┌─ Document segment
# Prediction Accuracy Analysis Report

This notebook demonstrates how to load, analyze, and visualize prediction accuracy data from the SenseQuant trading system.

## Overview

The accuracy audit system captures telemetry during backtests and live trading, recording:
- Predicted vs. actual trade directions (LONG/SHORT/NOOP)
- Entry and exit prices
- Holding periods
- Realized returns
- Feature values and metadata

This notebook shows how to:
1. Load prediction traces from CSV files
2. Compute accuracy metrics (precision, recall, F1)
3. Analyze financial performance (Sharpe ratio, drawdown, profit factor)
4. Generate visualizations (confusion matrix, return distributions)

## Configuration

Set the `batch_id` parameter to analyze a specific backtest run, or use glob patterns to aggregate multiple runs.

In [None]:
# Configuration - Modify these parameters
batch_id = "20241012_143000"  # Replace with your batch ID
telemetry_dir = f"../data/analytics/predictions_{batch_id}_*.csv*"  # Glob pattern for trace files
output_dir = "../data/reports"  # Output directory for reports and plots

# Create output directory if needed
import os

os.makedirs(output_dir, exist_ok=True)

print(f"Batch ID: {batch_id}")
print(f"Telemetry pattern: {telemetry_dir}")
└─
┌─ Entries provided
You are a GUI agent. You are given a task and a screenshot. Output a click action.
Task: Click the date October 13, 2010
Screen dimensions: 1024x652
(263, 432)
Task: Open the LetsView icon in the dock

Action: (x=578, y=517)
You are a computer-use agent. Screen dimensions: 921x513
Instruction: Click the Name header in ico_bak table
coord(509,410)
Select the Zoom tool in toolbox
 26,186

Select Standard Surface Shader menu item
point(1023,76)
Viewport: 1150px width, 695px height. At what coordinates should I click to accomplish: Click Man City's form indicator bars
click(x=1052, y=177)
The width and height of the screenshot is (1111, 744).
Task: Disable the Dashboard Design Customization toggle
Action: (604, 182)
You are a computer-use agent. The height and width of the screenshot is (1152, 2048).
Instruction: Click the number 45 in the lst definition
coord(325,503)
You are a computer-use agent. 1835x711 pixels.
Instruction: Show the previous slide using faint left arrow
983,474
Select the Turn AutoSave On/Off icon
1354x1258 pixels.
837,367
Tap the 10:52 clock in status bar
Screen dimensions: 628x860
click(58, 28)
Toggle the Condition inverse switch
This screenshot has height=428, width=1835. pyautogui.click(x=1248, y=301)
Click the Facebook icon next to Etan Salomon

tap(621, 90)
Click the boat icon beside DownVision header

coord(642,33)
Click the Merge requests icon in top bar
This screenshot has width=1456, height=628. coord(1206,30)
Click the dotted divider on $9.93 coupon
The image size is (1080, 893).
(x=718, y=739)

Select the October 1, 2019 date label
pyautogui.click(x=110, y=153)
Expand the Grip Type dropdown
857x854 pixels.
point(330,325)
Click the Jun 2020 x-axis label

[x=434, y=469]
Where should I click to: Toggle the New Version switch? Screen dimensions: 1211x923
└─
From the prediction accuracy notebook above, output the passage that starts at the words "- Entry and" and ends after "matrix, return distributions)", reproducing it character for character.

- Entry and exit prices
- Holding periods
- Realized returns
- Feature values and metadata

This notebook shows how to:
1. Load prediction traces from CSV files
2. Compute accuracy metrics (precision, recall, F1)
3. Analyze financial performance (Sharpe ratio, drawdown, profit factor)
4. Generate visualizations (confusion matrix, return distributions)